Famous very early local here, Caustic Chris once soaked a Laverda head in that solution, he managed to miniaturise said head by a considerable size.
 
Famous very early local here, Caustic Chris once soaked a Laverda head in that solution, he managed to miniaturise said head by a considerable size.
Yes, caustic soda will dissolve aluminium. I found that out the hard way - trying to clean up an aluminium saucepan with pea soup burned onto the bottom. I left a concentrated solution soaking in it overnight. It got rid of the carbonised food OK, but also got rid of a lot of the pot.
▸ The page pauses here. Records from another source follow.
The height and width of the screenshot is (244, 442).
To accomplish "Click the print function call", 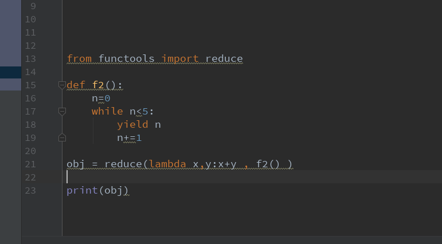I will (x=82, y=191).
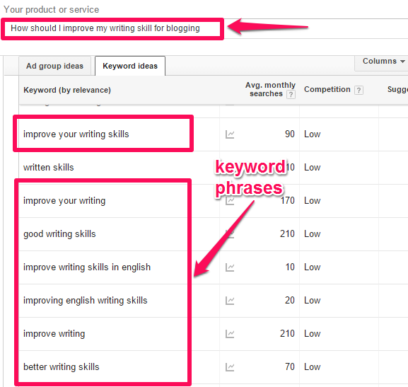Open trend chart for improve writing skills in english
Image resolution: width=408 pixels, height=387 pixels.
tap(230, 267)
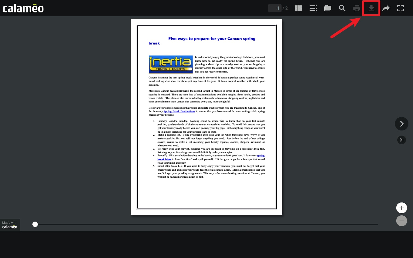The image size is (413, 258).
Task: Jump to the last page button
Action: click(401, 140)
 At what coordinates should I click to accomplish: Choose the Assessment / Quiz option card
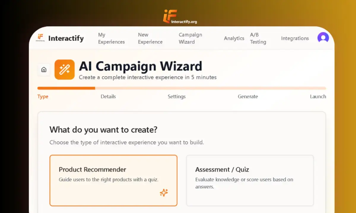coord(250,180)
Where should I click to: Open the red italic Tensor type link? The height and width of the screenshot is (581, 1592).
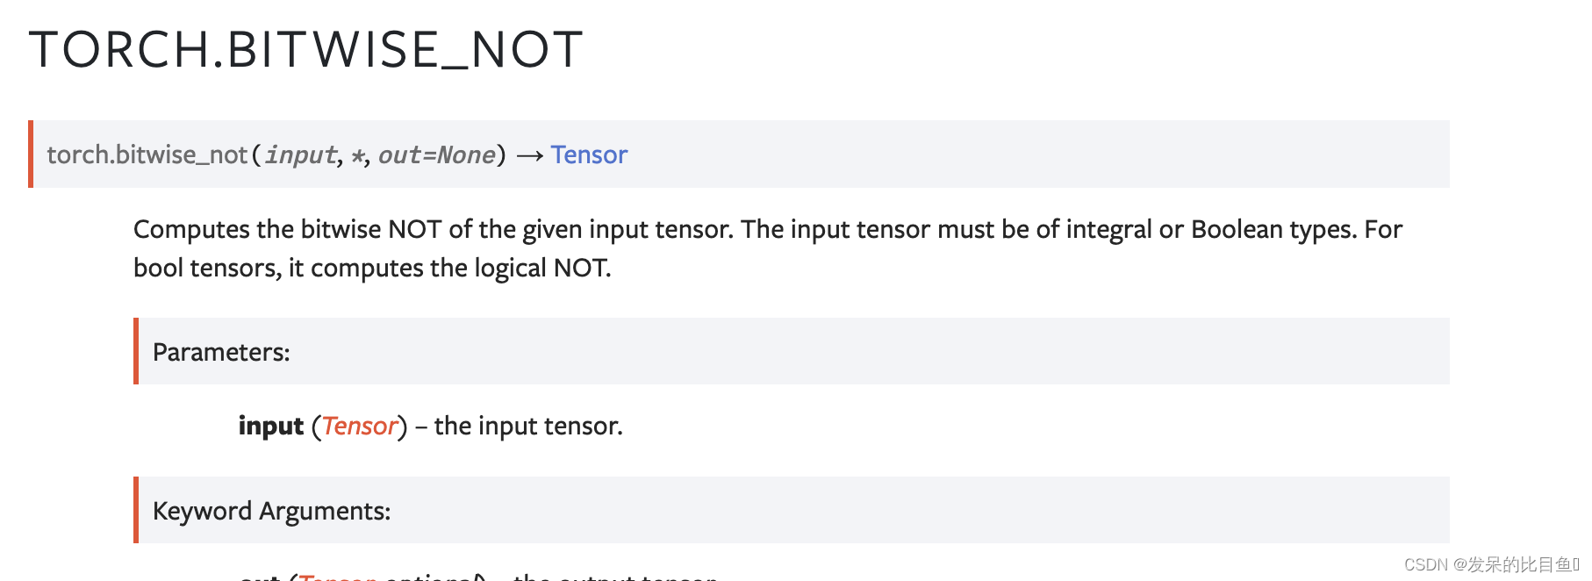pyautogui.click(x=360, y=427)
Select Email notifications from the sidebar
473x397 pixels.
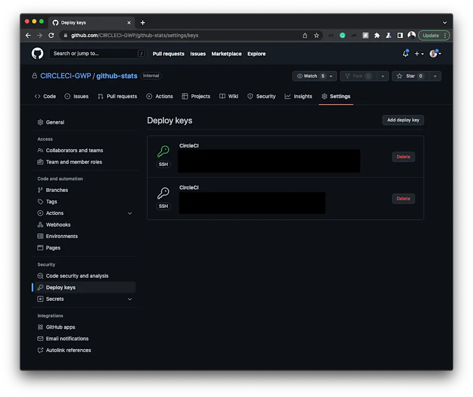(x=67, y=339)
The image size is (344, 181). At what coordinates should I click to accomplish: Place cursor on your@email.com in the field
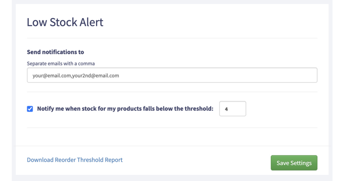point(52,76)
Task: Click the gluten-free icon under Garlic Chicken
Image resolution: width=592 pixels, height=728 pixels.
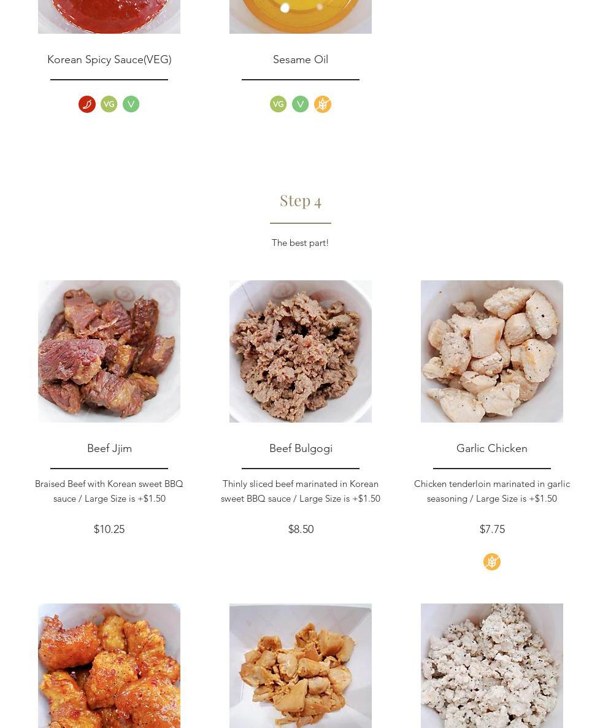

The dilution that Nick used (2 tablespoons of caustic crystals in 10 litres of water) isn't concentrated enough to do much damage to anything if spilled. Just clean it up if you get it on the paintwork. I don't think it would even be strong enough burn your skin. Don't get it in your eyes though, unless you're a masochist.
 
Yep, caustic soda is used for the extraction and refining of aluminium from the bauxite ore. This, as I explained to my wife, is why our Ali SEB pressure cooker had such an interestingly eroded geographic pattern in it after her soap making enterprise.
 
The anode (+ve) was an allen key poked through a piece of ply which sat in the filler hole, whilst the cathode (-ve) I clipped onto the tank at the point where the rubber strap hooks over by the seat - see photo. The ratio was a bit of a guess - I poured about 2 tablespoons of caustic soda into 10 litres warm water x 2, and filled the tank. It took three attempts to get a consistent power source - the first battery charger seemed to stop transmitting current quite quickly (presumably thinking it had finished 'charging'); the second was a LiPo battery that was a bit buggered so failed to provide any good duration; and the last, and successful one, was a charger for NiMH batteries which did not stop charging even though it indicated that the tank full of solution was fully charged...I left it hooked up for 24 hours.
And was it a success?
I think that it's best to use a piece of flat steel or iron as an anode, the more surface, the better.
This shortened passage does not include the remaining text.